Сверстник Макария, бывший после него ректором Петербургской академии, Иоанн Соколов, отзывался о книгах Макария еще резче. «Ученые книги автора, о котором теперь речь, с их тысячными цитатами, как нельзя больше способствует в настоящее (столь важное) время конечному притуплению и косности наших духовных голов в наших училищах, именно способствуют отсутствием в своем составе всякой светлой мысли, всякого сколько-нибудь свежего взгляда, всякой доказательности, всякой внутренней силы»...

Догматика Макария была устарелой уже при самом ее появлении в свет, она отставала и от потребностей, и от возможностей русского богословского сознания. Не могла она удовлетворить и ревните­лей духовной жизни, воспитанных в аскетических понятиях или традициях. С «Добротолюбием» Макариевское богословие диссонирует не меньше, чем с философией...

Уже прямой ученик и помощник Макария в Петербург­ской академии, Никанор Бровкович (впоследствии архиепископ Херсонский, 1824-1890), не мог читать в том же стиле, за что и был слишком скоро удален от акаде­мической службы, ректором семинарии в Ригу.

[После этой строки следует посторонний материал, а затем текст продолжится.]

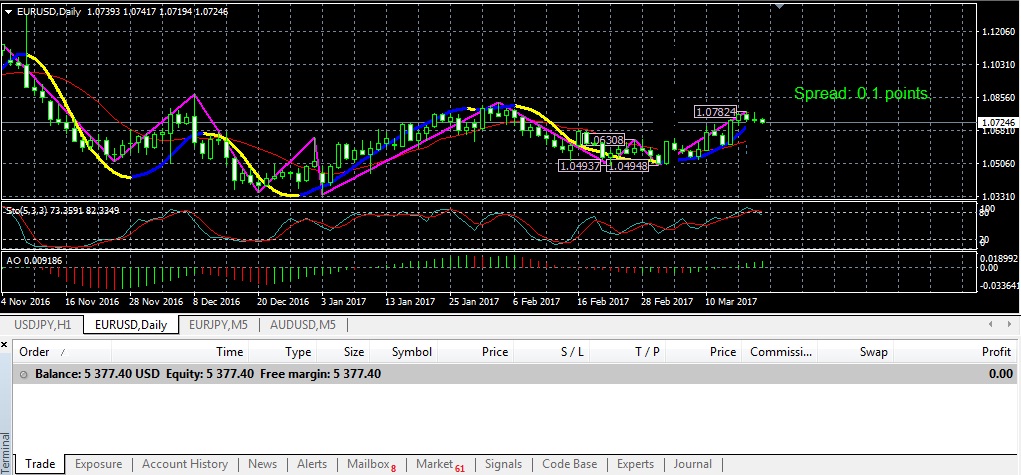Screen dimensions: 1021x475
Task: Close the Terminal panel with the X icon
Action: (6, 345)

Макарий присоветовал ему записки и конспекты его лекций поскорее сжечь.

Опасным показалось у Никанора как то, что он увлекался философией и слишком подробно излагал отдел о «доказательствах бытия Божия» (в частности, в связи с воззрениями Канта), так и то, что он позволял себе совершенно открыто и с большой подробностью изла­гать новейшие «отрицательные» теории, хотя и в целях обличения и опровержения.

Никанор слишком смело, ка­залось, касался в своих чтениях самых «щекотливых вопросов», разбирал Штрауса, и Бруно Бауэра,[52] и Фейер­баха. Макарий же и о самом Канте только слыхивал (так утверждает Никанор). Такой характер преподавания у Никанора очень симптоматичен. По своему складу Никанор ближе к Афанасию, чем к Макарию. Это был ха­рактер жесткий и болезненный, мучительный для самого себя и для других.

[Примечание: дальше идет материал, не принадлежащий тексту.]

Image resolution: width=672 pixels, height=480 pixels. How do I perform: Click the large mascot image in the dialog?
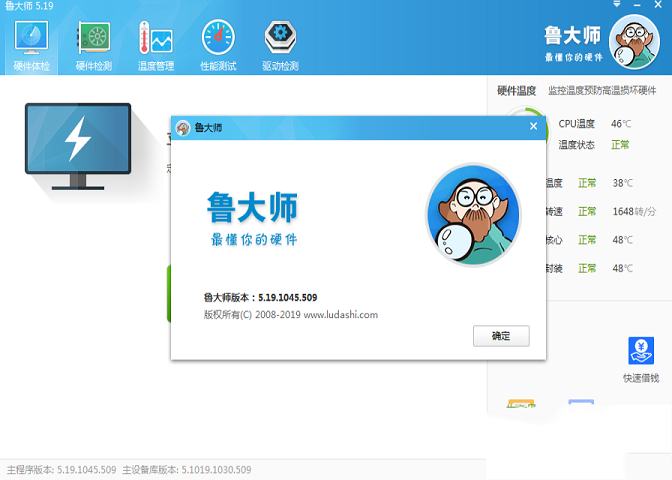(x=474, y=216)
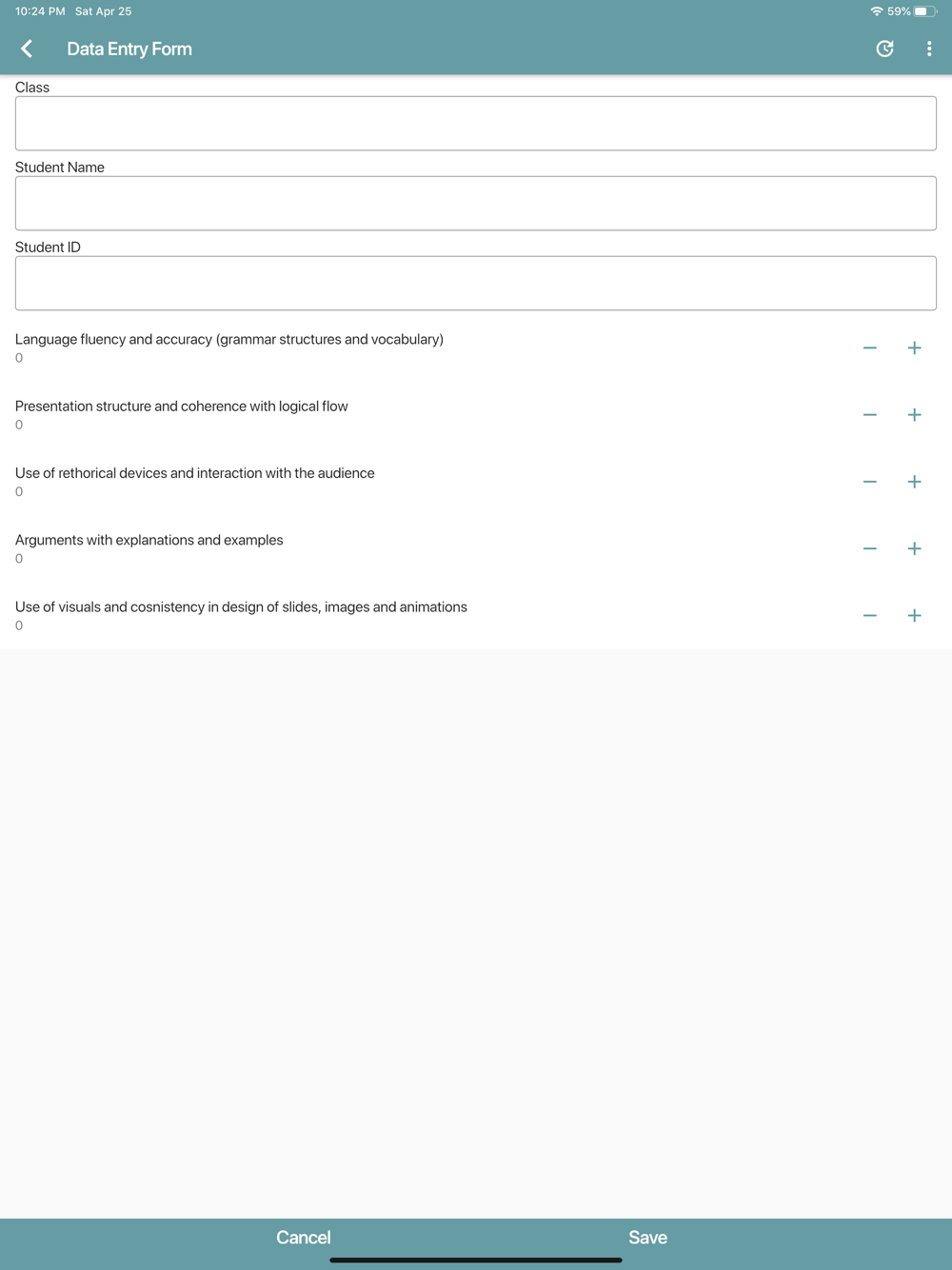Decrease Presentation structure and coherence score
This screenshot has width=952, height=1270.
click(869, 415)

Он весь в противоречиях, типический представитель переходной эпохи. В замыслах своих Никанор всегда был охранителем. Филарета Московского он не любил и боялся. В Петербурге было принято в те годы «пугать Филаретом». Благодетелем богословского просвещения и науки Никанор считал, напротив, графа Пратасова.

Оказывается, что он дал «благотворный толчок к разработке богословской науки» в наших академиях, и охранял ее здесь от придирчивой цензуры. Од­нако, в своих богословских воззрениях Никанор очень часто близок именно к Филарету...

Никанор был человек философского склада. Много лет работал он над своей трехтомной философской системой (Положитель­ная философия и сверхъестественное откровение, Спб., 3 тома). Этот опыт не удался ему, это только какой-то эклектический свод в духе самого расплывчатого «платонизма». Но чувствуется подлинная пытливость мысли.

Апологетикой (и спором против позитивистов[53]) Никанор занимался не случайно, он для самого себя нуждался в некоем спекулятивно-критическом «оправдании веры». Никанору пришлось перейти через тяжелый искус сомнений, через мрак поколебленной веры, - по суду «науки» многое ока­зывалось не таким, каким выглядело с точки зрения ригористического православия.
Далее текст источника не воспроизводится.